Every Car Should Have an AM Radio

Every Car Should Have an AM Radio

Photo: Getty Images (Getty Images)

Amplitude modulation radio, better known as AM radio, has been around for over a century, and, originally, was a technological advance as big as television or the internet in terms of revolutionizing how humans interact. AM radio has also been relied on for almost that entire time for use in emergencies because it’s a tried and trusted way of communicating to millions of people, and because for decades AM radios have been in cars. The problem, now, is that electric motors and AM radios don’t like each other, or so the automakers claim.

That means that if you a buy a new Tesla, you won’t have an AM radio, and the same goes for Ford F-150 Lightnings starting in the 2023 model year.
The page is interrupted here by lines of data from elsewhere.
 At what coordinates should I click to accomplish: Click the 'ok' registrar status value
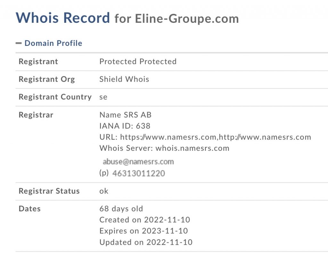pos(104,191)
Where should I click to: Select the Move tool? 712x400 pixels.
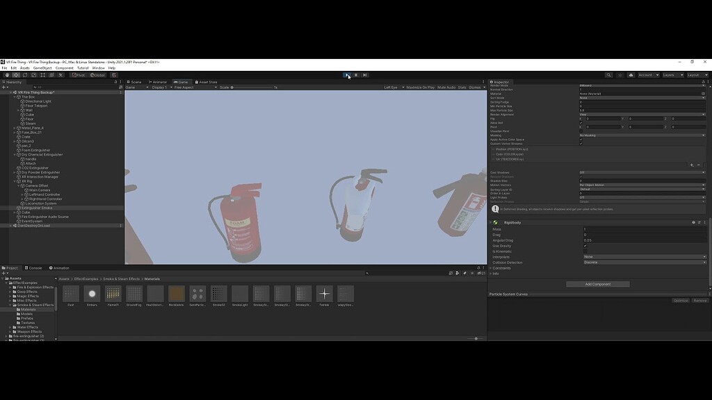[x=16, y=75]
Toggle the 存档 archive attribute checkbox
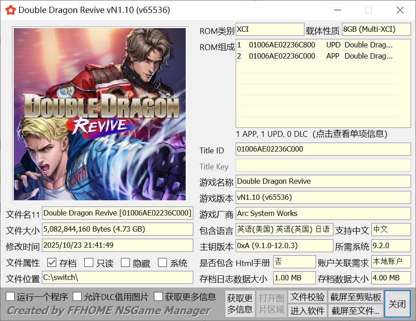Image resolution: width=416 pixels, height=321 pixels. point(52,262)
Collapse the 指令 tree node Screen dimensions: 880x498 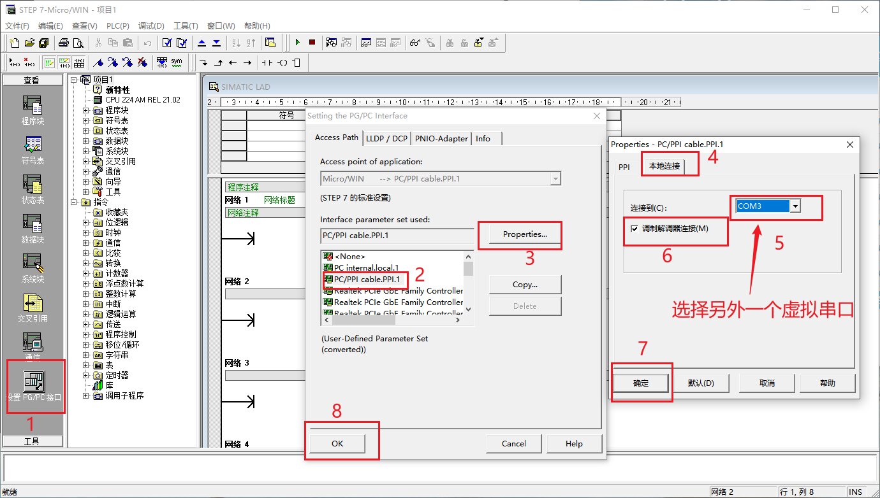(74, 202)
AM radio is still a feature on Hyundai’s Ioniq 5 and Toyota’s bZ4X, proving that it isn’t an impossible challenge for EV makers.
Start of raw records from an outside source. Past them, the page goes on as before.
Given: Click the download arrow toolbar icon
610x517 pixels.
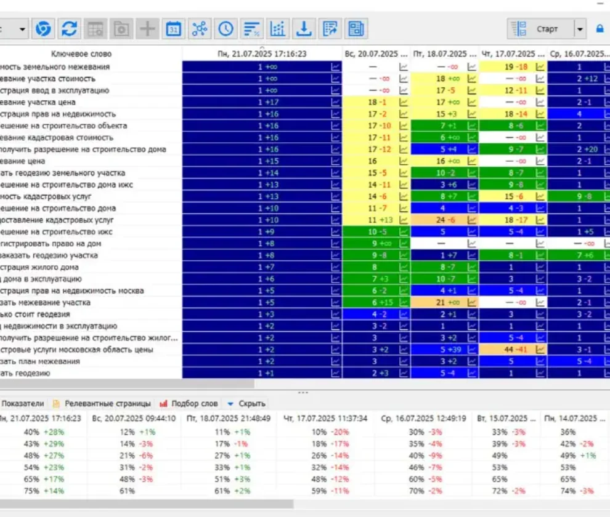Looking at the screenshot, I should coord(304,29).
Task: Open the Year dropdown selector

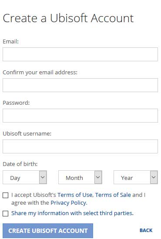Action: pyautogui.click(x=136, y=177)
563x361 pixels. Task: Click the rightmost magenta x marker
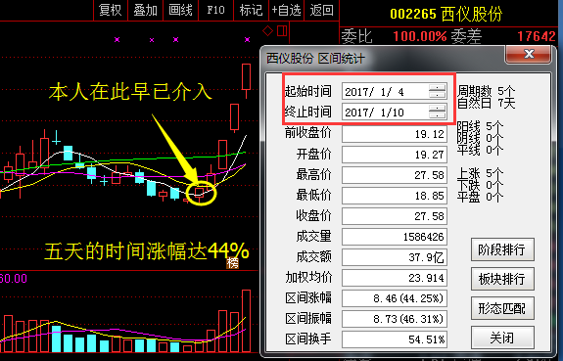pyautogui.click(x=247, y=39)
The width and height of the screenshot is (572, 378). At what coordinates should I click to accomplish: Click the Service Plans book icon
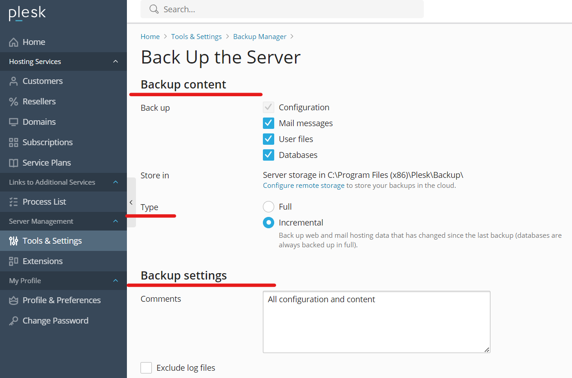tap(14, 163)
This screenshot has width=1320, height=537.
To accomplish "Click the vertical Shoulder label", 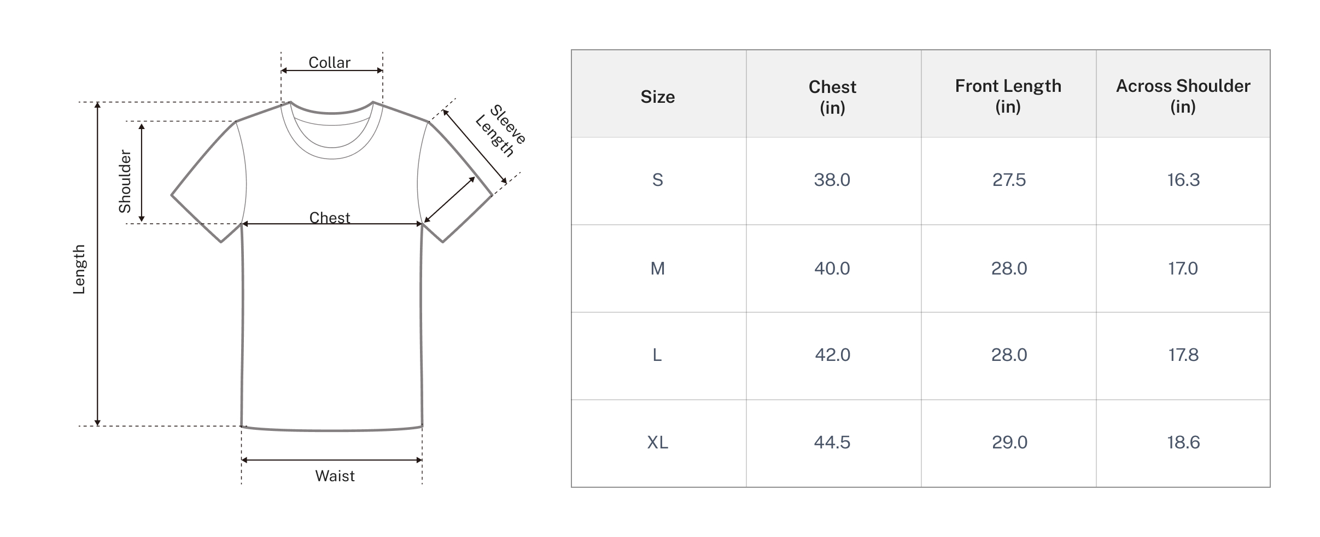I will click(125, 181).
Ford was also able to have AM radio in prior year F-150 Lightnings, though now it’s gone, because “electromagnetic” something or other, according to a statement published in a story Monday by Wall Street Journal AM radio reporter Ryan Felton:

“The frequencies involved in AM radio tend to be directly affected by the electromagnetic noise in EV propulsion systems,” Ford said in a written statement.

That doesn’t really explain how Ford was able to get around this technological hurdle with prior F-150 Lightnings, but Felton also reports that former heads of the Federal Emergency Management Agency sent a letter Sunday saying that automakers making the choice to drop AM radio is bad.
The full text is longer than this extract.